Certainly, there are stories that end with "and I found out I was pregnant." Can't think of any off the top of my head, but if you were to read a story that ended that way, how would you feel?
You argue your work is not art, I counter argue that you treat it as such. Your loving attention to the characters and the interactions is beautiful and not something much seen in fan-fiction. So, with an ending like that, which really isn't an ending, you leave poor Alexandra hanging on the news why? You've treated her with such respect up to that point, and Samuil is sure of this result, but did you give him his say to voice his reaction? And what will he offer, or not offer, given this news? Is he a rake and scoundrel or will he be an upstanding incubus given Alexandra's news?

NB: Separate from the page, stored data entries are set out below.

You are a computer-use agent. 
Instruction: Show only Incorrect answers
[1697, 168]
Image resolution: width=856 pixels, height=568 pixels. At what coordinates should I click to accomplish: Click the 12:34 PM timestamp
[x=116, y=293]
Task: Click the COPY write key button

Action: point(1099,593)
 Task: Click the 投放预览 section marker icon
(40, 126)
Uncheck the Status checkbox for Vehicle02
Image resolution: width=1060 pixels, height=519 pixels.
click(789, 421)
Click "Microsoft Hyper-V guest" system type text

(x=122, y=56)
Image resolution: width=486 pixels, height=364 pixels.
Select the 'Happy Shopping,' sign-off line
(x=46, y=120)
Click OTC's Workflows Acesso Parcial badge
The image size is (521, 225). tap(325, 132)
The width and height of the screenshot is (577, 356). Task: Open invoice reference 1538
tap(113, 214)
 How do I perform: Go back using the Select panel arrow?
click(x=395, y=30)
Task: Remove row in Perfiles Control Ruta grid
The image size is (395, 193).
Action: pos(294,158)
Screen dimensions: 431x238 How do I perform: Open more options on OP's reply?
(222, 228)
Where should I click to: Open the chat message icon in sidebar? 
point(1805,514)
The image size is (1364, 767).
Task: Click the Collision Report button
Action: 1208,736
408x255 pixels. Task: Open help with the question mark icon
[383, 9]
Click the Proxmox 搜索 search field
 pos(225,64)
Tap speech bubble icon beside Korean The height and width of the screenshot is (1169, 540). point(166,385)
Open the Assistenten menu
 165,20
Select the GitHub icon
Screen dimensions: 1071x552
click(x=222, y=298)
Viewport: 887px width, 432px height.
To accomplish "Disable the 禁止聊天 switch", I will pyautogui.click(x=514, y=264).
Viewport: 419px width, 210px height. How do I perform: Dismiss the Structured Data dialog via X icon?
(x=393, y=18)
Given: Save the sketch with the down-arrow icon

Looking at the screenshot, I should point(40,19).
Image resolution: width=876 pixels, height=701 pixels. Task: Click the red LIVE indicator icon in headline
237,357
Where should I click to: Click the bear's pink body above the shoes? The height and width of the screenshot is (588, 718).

Those are my two "derogatory" points. Are they my personal opinions? I think not. A story has some basic elements to it. A story has a beginning, middle and ending. Yours is well-written and captivating, but it's really more a fragment, given the beginning (why Alexandra of all the women in the world) and its ending (or not-ending, as I view it). So it is a wonderfully well-written middle, and I'm sure you had the beginning and ending well-thought out in your mind, I just wish it was communicated to the reader as well.
But for a fragment, oh! what a fragment it is, for when you breathe through your characters, we breathe with them. Alexandra's wry observation about the JO's making eyes at her, calling it improper, but knowing it's improper because it happens on every ship, it happens at every duty station, but it's not going to happen to her. Samuil's burning and STEADY devotion to a woman who pulls into port and he meets at a hotel bar. Their first lovemaking that you do not revel in every detail but leave as a recollected dream with the bite-mark to prove that it was more than just.
What did you just do? You did what Steph didn't: you faded to black giving Alexandra and Samuil their moment, but then the recollection didn't leave us high and dry (as certain other works have). We felt the soreness between her/our legs and trembled with understanding and a little bit of heat and a little bit of fear when we/she examined her shoulder and saw the bruise. We/she walked back up that gangplank, every step hurting, every step wanting us to turn right around and run back into Samuil's arms, but every step firming our resolve to do our duty (WHY? Oh, WHY!) and not go AWOL and do what's right, even though she/we want to have that happy ending right now, not the mundane details of reviewing the oiler's logs and standing watch and stupid 1 in 3s and then daywatch after a dogwatch. Ugh!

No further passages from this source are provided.